Consumer loans rise as the economy grows

Consumer demand has been rising steadily in the United States as a result of growing confidence in economic growth. The US gross domestic product (or GDP) has grown from $1.48 trillion to $1.79 trillion from April 2010 to June 2015 while personal consumer expenditure has risen from $1.01 trillion in the same period. Although the pace of growth may vary, this growth is directly reflected in consumer loan growth. Total consumer loans have grown by 4.47% in 2Q15 as compared to 2Q14.

Consumer Loans Grow in Line with Personal Consumption Expenditure

Major components of consumer loans are credit card loans, auto loans, and student loans. Credit card loans form 25.5% of total consumer loans in the United States while auto loans form 12% of total consumer loans. Credit card loans have grown by 4.24% in 2Q15 while auto loans have grown by a meager 1.16%.

Market share of banks

J.P. Morgan (JPM) has the highest market share of consumer loans in the United States.
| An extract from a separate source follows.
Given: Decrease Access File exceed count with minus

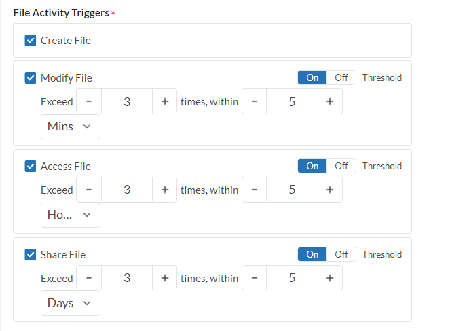Looking at the screenshot, I should (x=89, y=190).
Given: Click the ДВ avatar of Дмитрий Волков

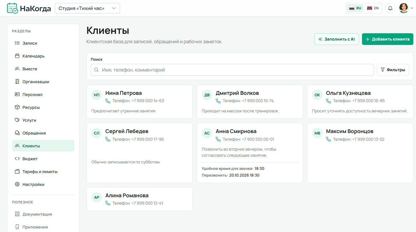Looking at the screenshot, I should (x=207, y=95).
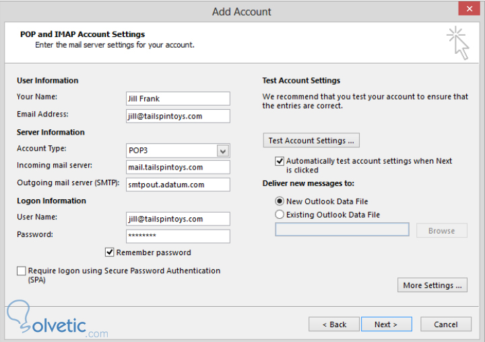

Of the total consumer loans of $3.39 trillion, J.P. Morgan owes 5.37% of them. Bank of America (BAC) and Wells Fargo (WFC) follow with market shares of 4.90% and 3.59%, respectively.

Within the credit card loans segment, the largest player is Citigroup (C) with a market share of 19.5%. Investors looking for exposure to these banks could consider the Financial Select Sector SPDR ETF (XLF).